Si compte tenu de considérations techniques tenant, par exemple, aux bâtiments, la mise en œuvre du contrat est considérée comme complexe, la personne publique pourra avoir recours à la procédure de dialogue compétitif pour la passation du contrat et ce, qu’il s’agisse d’un marché public ou d’un contrat de partenariat.

Dans tous les cas, une étude de faisabilité en amont paraît indispensable. En phase de passation, la personne publique a intérêt à s’entourer des conseils d’un assistant à maîtrise d’ouvrage.

2.    L’économie générale du contrat

Le CPE est un contrat d’un type tout à fait particulier puisque les actions mises en œuvre tendent toutes à améliorer l’efficacité énergétique du ou des bâtiment(s). Il peut s’agir par exemple d’actions sur le bâti, sur les équipements, les systèmes de production, de distribution ou de régulation du chauffage, les systèmes de climatisation, …

Il peut aussi être prévu des actions sur l’exploitation ou les conditions d’usage du bâtiment.

Pour pouvoir mesurer la performance (et les économies effectivement réalisées), il est nécessaire de déterminer une situation de référence. L’amélioration est mesurée par l’écart de consommation énergétique entre une situation de référence et une situation mesurée périodiquement pendant la période prévue par le contrat. La fréquence des vérifications est définie contractuellement (au minimum annuellement).

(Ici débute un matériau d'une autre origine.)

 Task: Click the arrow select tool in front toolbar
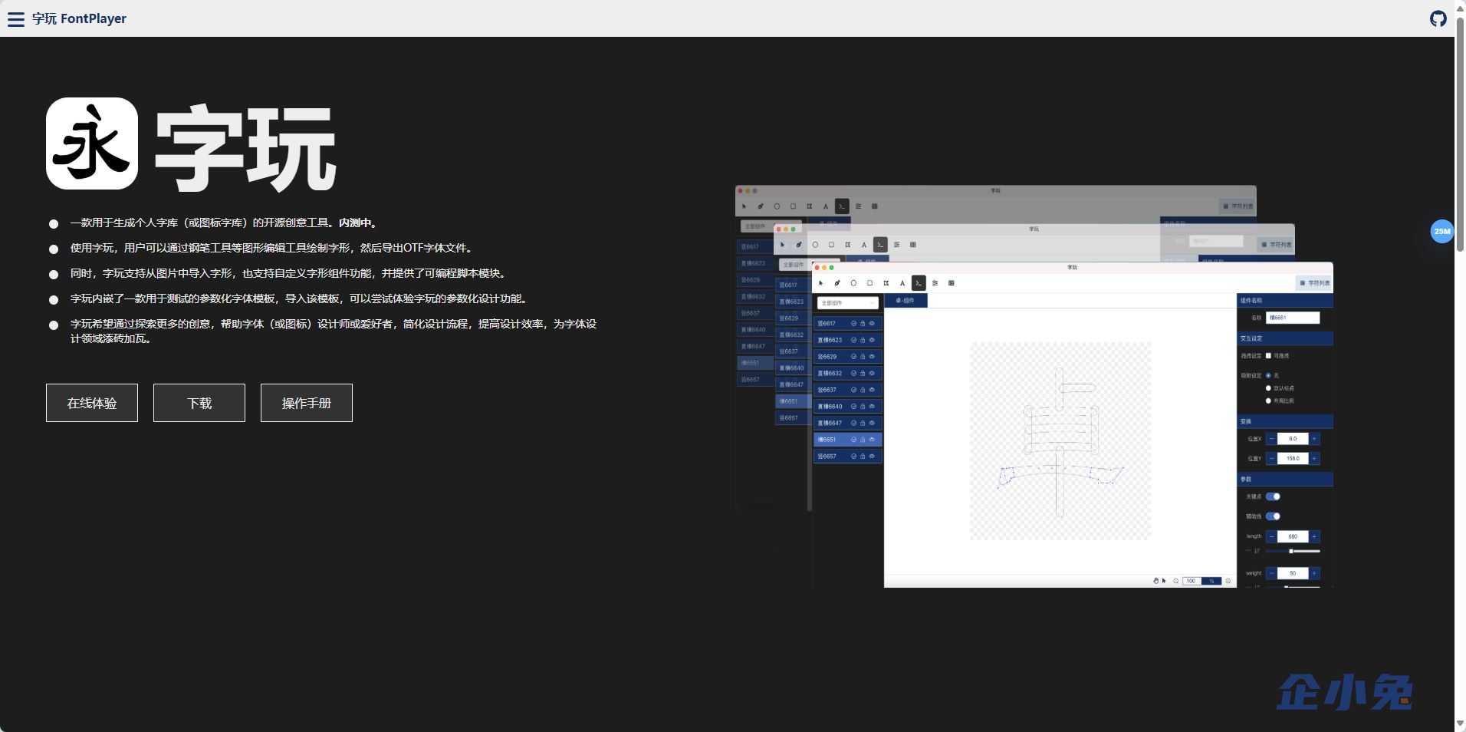point(820,283)
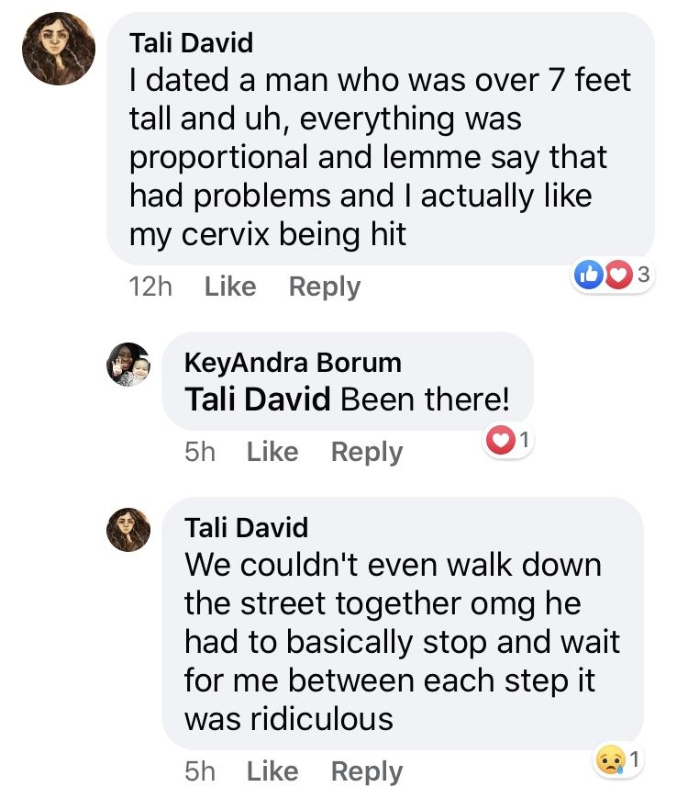Click the 12h timestamp
Screen dimensions: 688x787
150,287
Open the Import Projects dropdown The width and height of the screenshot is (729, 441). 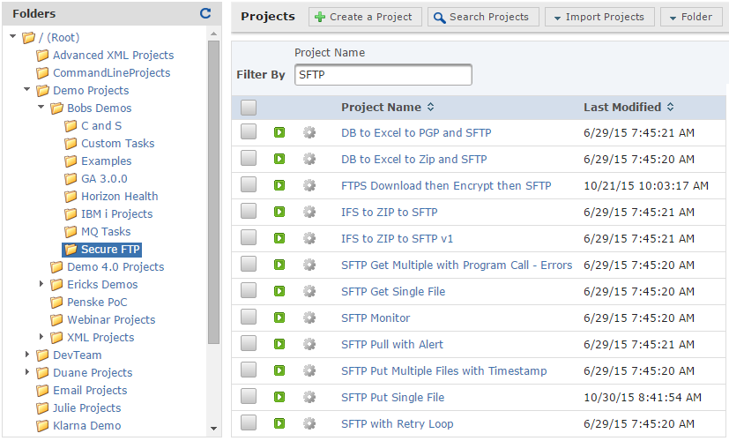coord(599,17)
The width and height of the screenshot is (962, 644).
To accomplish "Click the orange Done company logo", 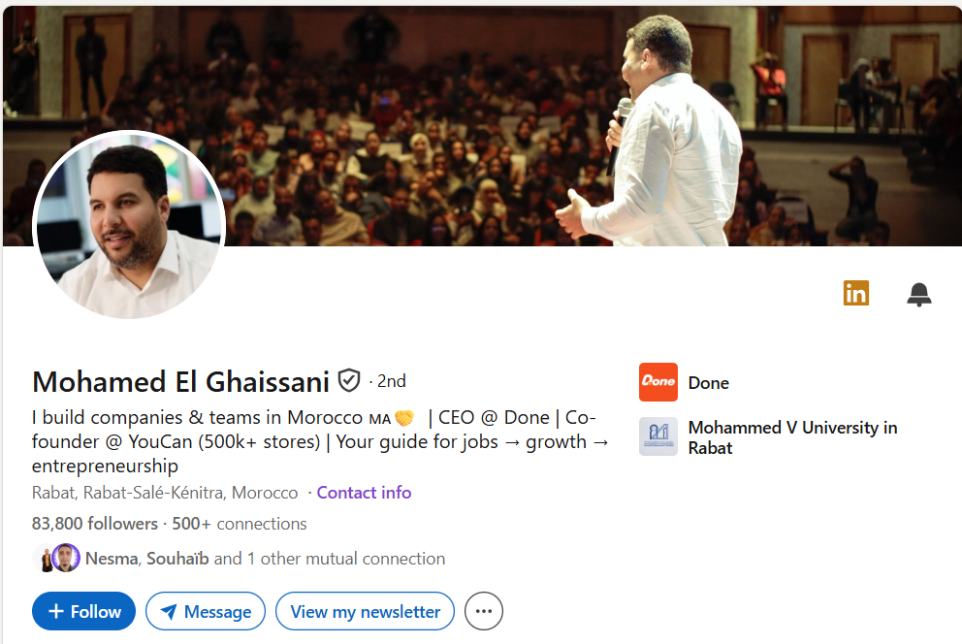I will click(658, 382).
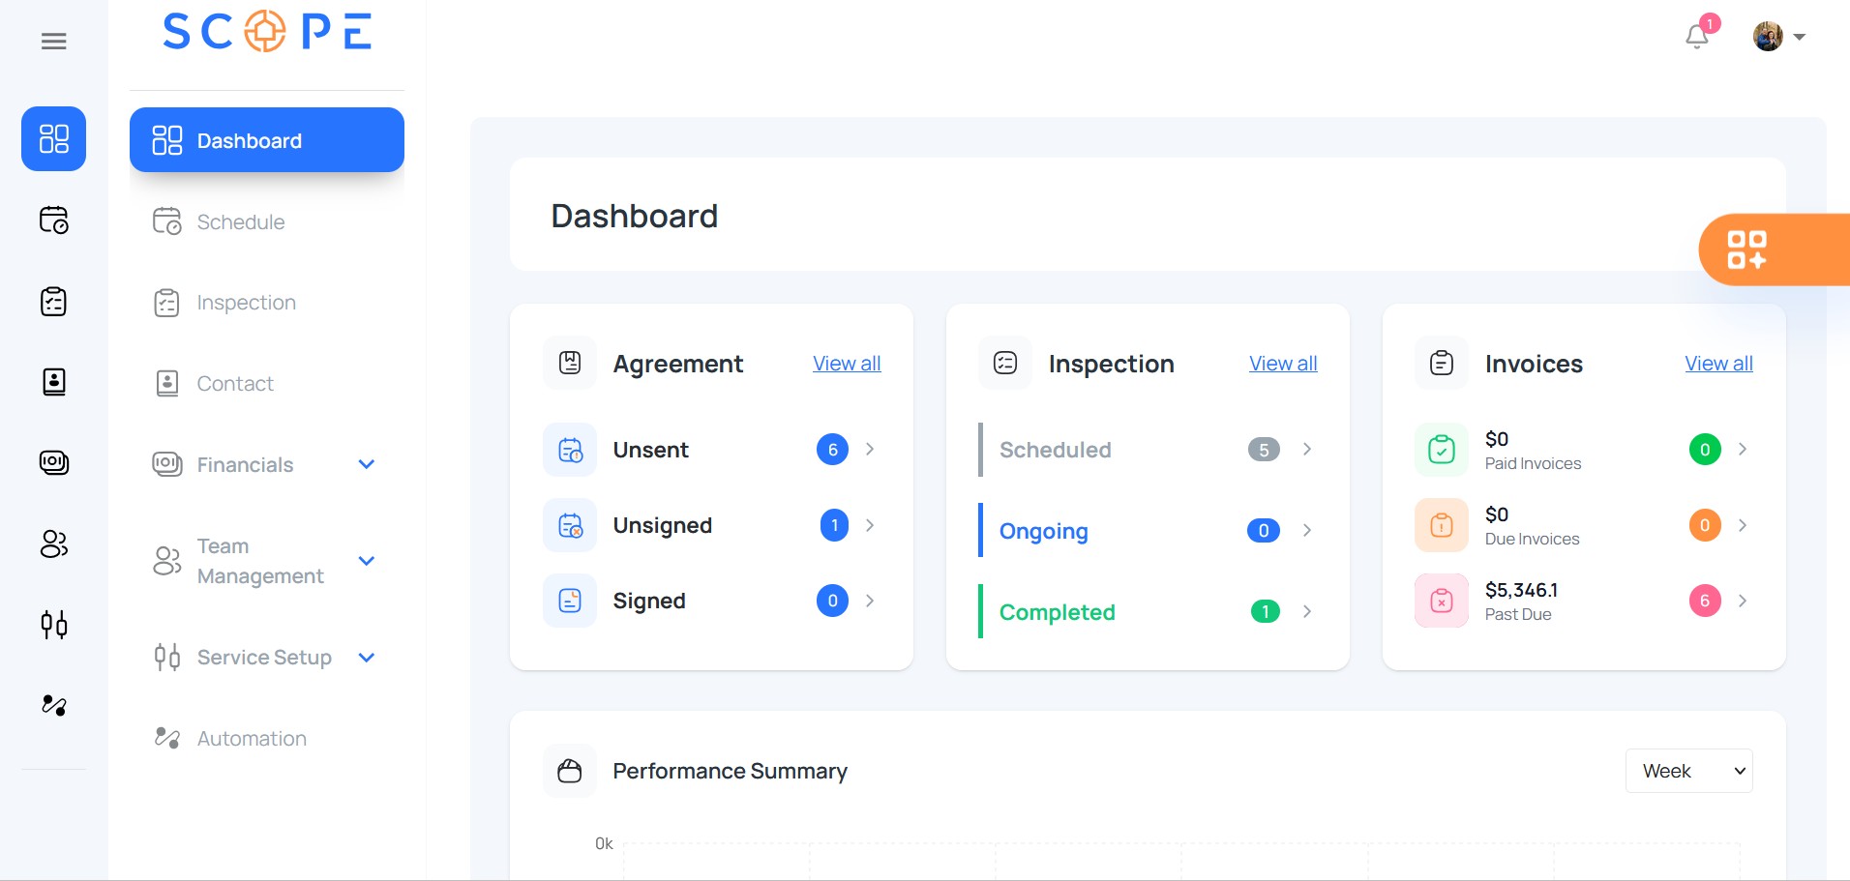Open Schedule from the mini icon rail

pos(54,220)
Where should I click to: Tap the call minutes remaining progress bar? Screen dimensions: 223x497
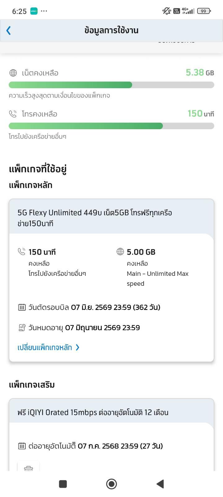pos(111,126)
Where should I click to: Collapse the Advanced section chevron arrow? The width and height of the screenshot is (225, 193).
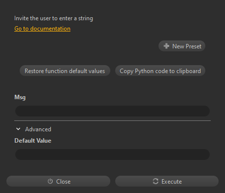click(x=18, y=129)
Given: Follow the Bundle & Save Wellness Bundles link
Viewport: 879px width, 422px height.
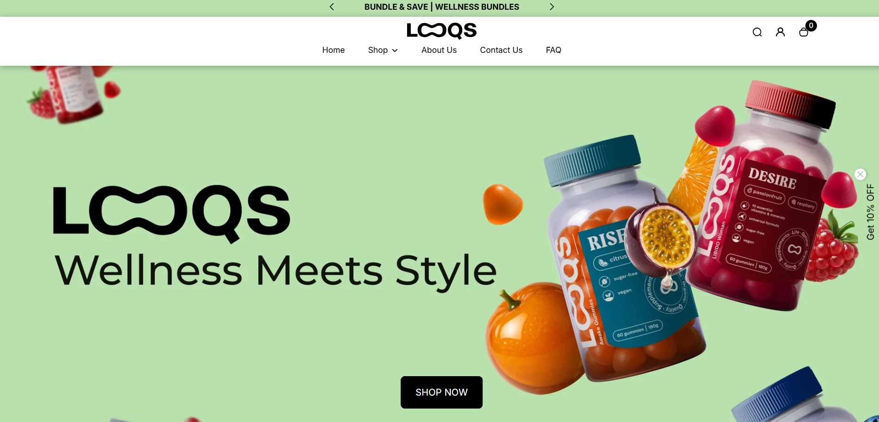Looking at the screenshot, I should point(441,7).
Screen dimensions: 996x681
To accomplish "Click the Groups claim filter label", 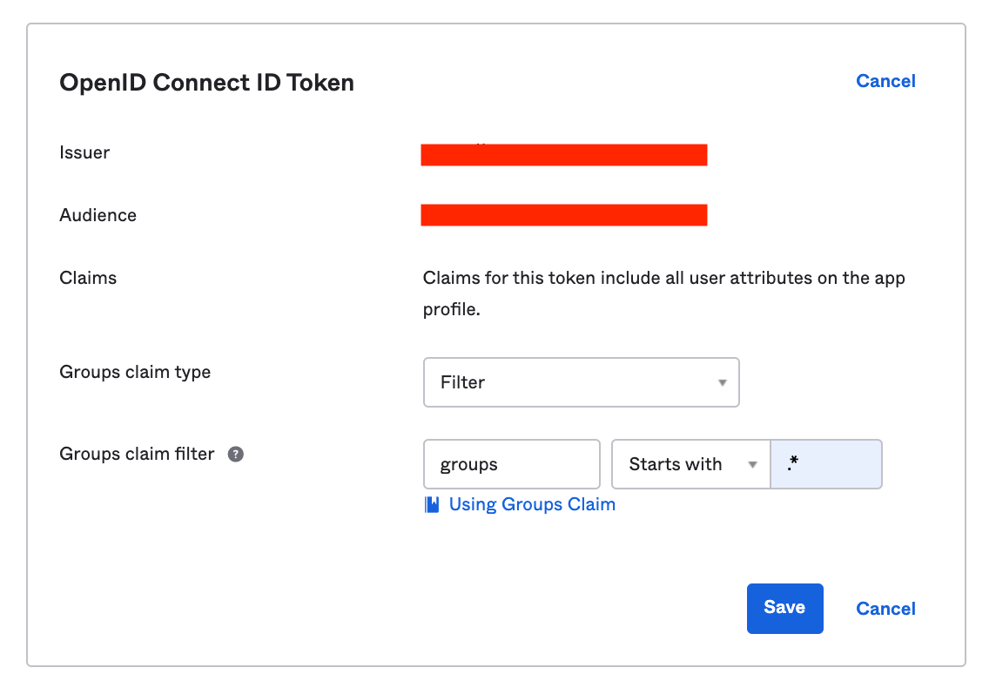I will click(137, 454).
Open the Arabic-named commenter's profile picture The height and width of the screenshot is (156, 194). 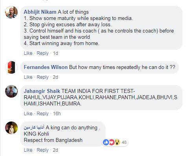[11, 128]
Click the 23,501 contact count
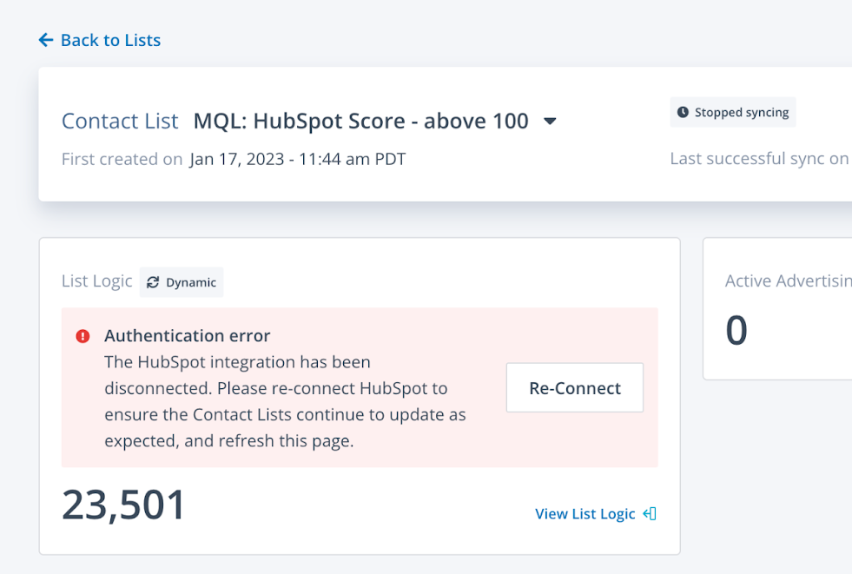Viewport: 852px width, 574px height. [x=123, y=505]
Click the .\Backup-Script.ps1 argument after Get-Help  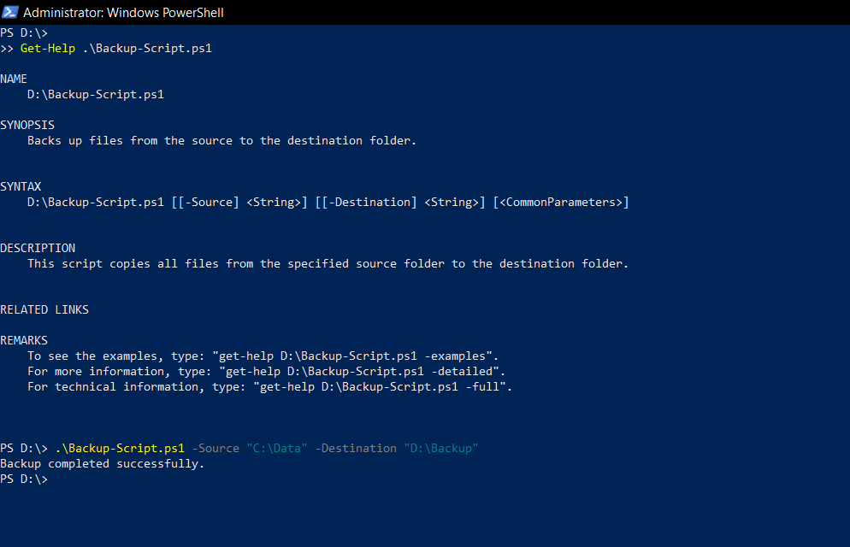tap(147, 48)
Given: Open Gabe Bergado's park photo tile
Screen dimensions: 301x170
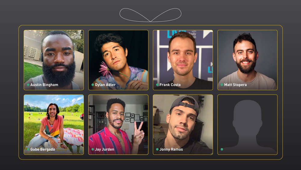Looking at the screenshot, I should pyautogui.click(x=54, y=125).
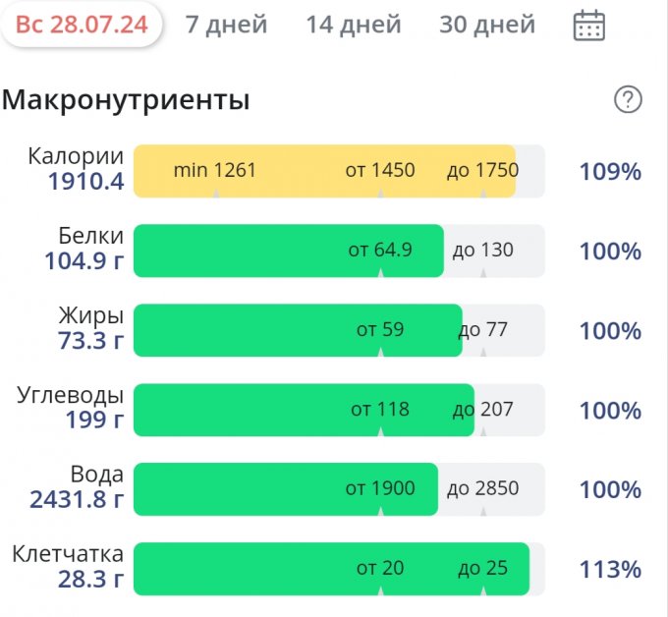Click the 113% fiber percentage
668x617 pixels.
coord(610,570)
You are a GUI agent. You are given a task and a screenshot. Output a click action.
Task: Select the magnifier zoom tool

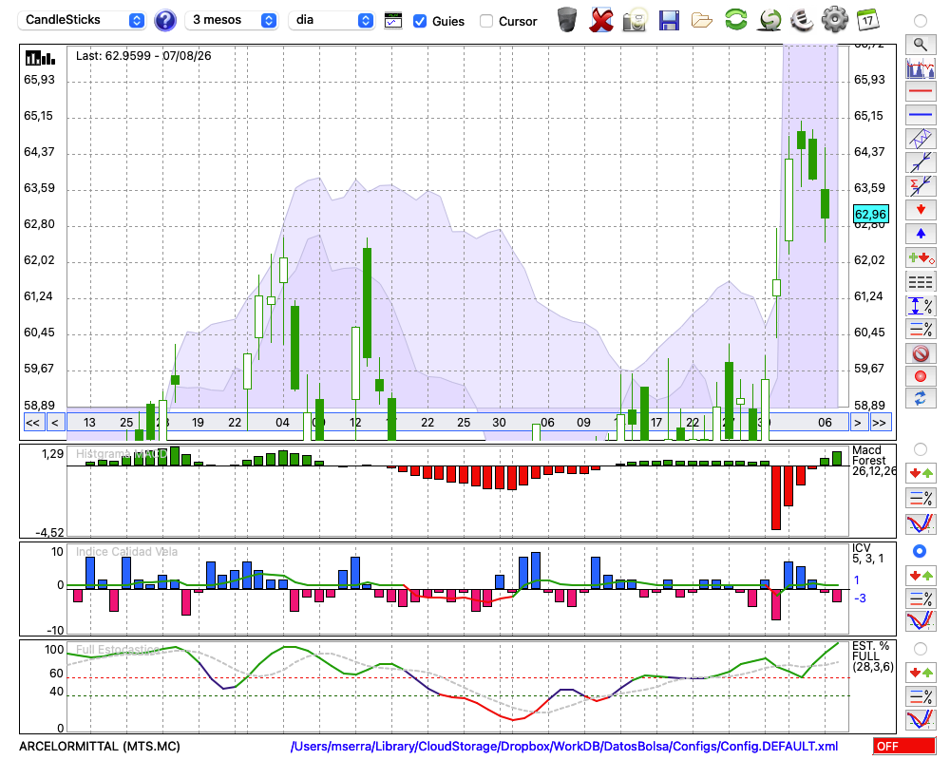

Le contrat prévoit la mise en œuvre d’une garantie de performance qui donne lieu à une prime versée à l’opérateur en cas de sur-performance et à une pénalité en cas de sous-performance (la prise en charge intégrale du surplus de consommation par rapport à l’engagement contractuel par exemple). Des niveaux intermédiaires de performance correspondant à des tranches d’actions successives sont parfaitement envisageables.

La date de mise en œuvre de la garantie est en principe celle de l’achèvement des actions d’amélioration prévues au contrat (travaux, installations, …). Il est recommandé que la durée minimale de garantie, une fois les actions d’améliorations achevées, ne soit pas inférieure à cinq ans.